Aldus vastgesteld op 5 april 2001 door A. Bijlsma, lid van voormelde kamer, in tegenwoordigheid van C.A.F.M. Stassen, waarnemend-griffier, en op die dag in het openbaar uitgesproken.
Aangetekend in afschrift aan partijen verzonden
op: 5 april 2001
Het aanwenden van een rechtsmiddel:
Tegen deze uitspraak kan binnen zes weken na de verzenddatum van deze uitspraak beroep in cassatie worden ingesteld bij de Hoge Raad der Nederlanden. Daarbij moet het volgende in acht worden genomen:
1. Het instellen van beroep in cassatie geschiedt door het indienen van een beroepschrift bij dit gerechtshof (Postadres: Postbus 70583, 5201 CZ 's-Hertogenbosch).
2. Bij het beroepschrift wordt een afschrift van de bestreden uitspraak overgelegd.
3. Het beroepschrift wordt ondertekend en bevat ten minste:
a. de naam en het adres van de indiener;
b. de dagtekening;
c. een omschrijving van de uitspraak waartegen het beroep in cassatie is gericht;
d. de gronden van het beroep in cassatie.
Voor het instellen van beroep in cassatie is een griffierecht verschuldigd.
Na het instellen van beroep ontvangt U een nota griffierecht van de griffier van de Hoge Raad.
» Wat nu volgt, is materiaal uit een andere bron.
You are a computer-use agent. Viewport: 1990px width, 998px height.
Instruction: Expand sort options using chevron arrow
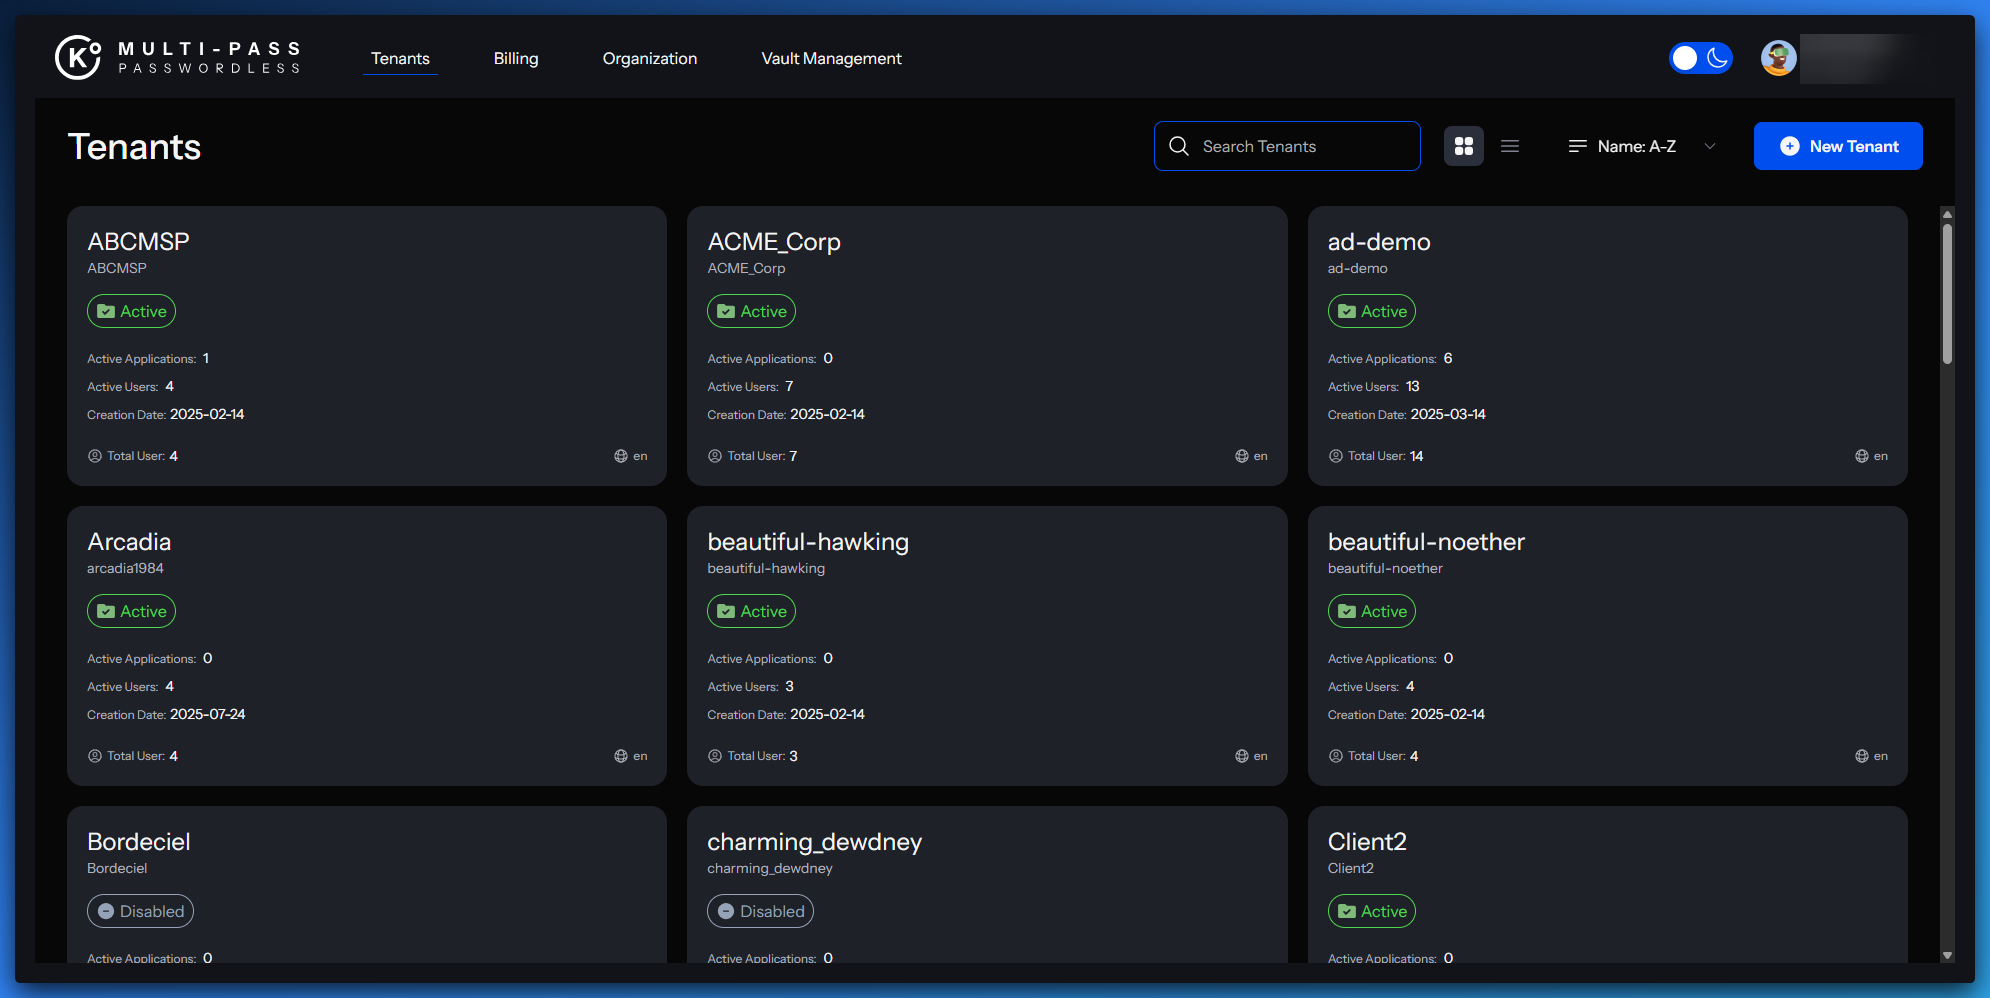1710,146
Indien U na een mondelinge uitspraak griffierecht hebt betaald ter verkrijging van de vervangende schriftelijke uitspraak van het gerechtshof, komt dit in mindering op het griffierecht dat is verschuldigd voor het indienen van beroep in cassatie.
In het cassatieberoepschrift kan de Hoge Raad verzocht worden om de wederpartij te veroordelen in de proceskosten.